> [MATERIAL FOR THIS TASK]:
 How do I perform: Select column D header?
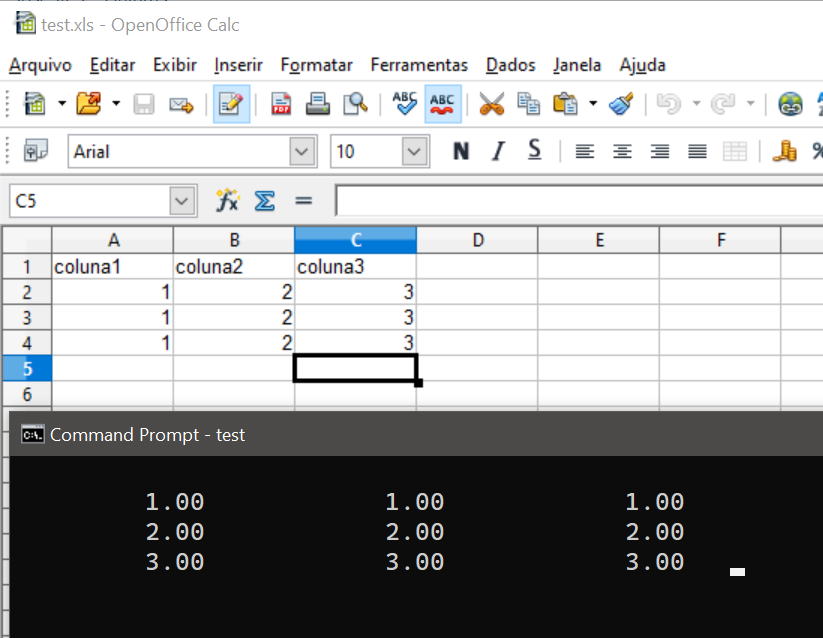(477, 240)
* * *
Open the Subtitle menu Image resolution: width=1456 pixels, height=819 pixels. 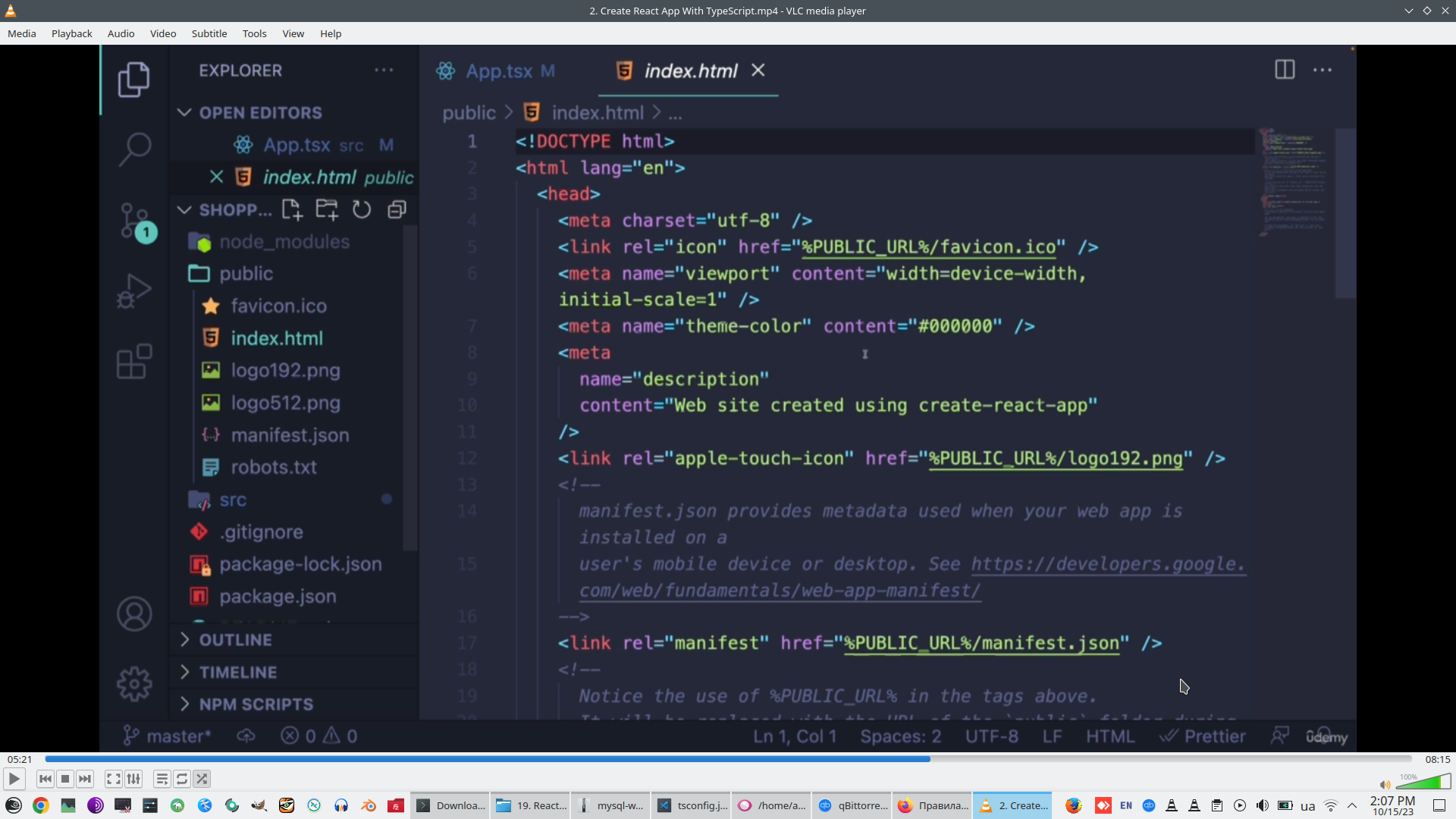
==
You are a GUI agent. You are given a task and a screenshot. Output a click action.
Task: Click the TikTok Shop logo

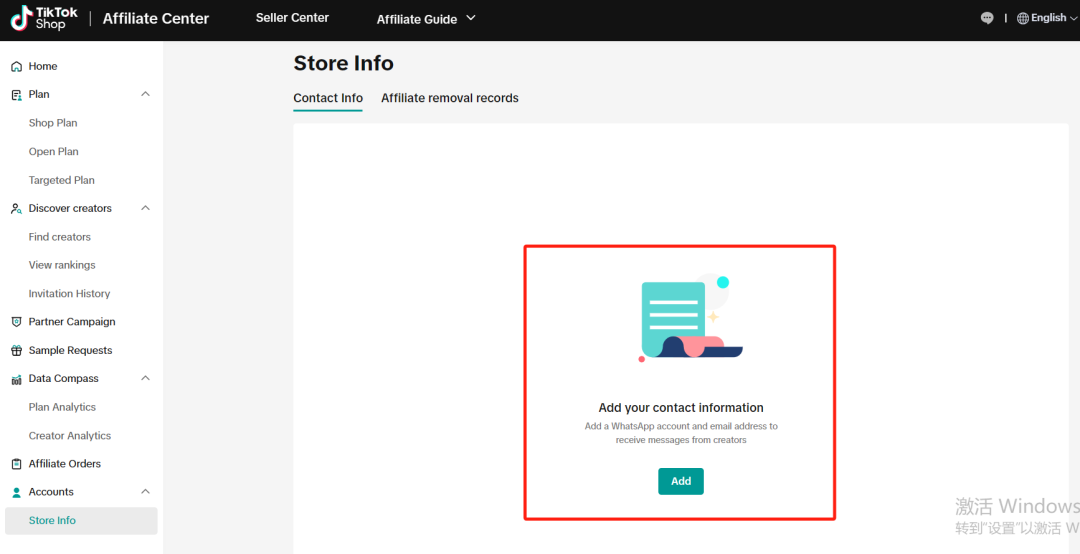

> [JOB]:
Edit the rows from the line with "You are a GUI" up to and including the line with "Task: Click the TikTok Shop logo", swapping "logo" for "icon" and leaving everything else as it is. Give back only those lines.

> [EXERCISE RESULT]:
You are a GUI agent. You are given a task and a screenshot. Output a click action.
Task: Click the TikTok Shop icon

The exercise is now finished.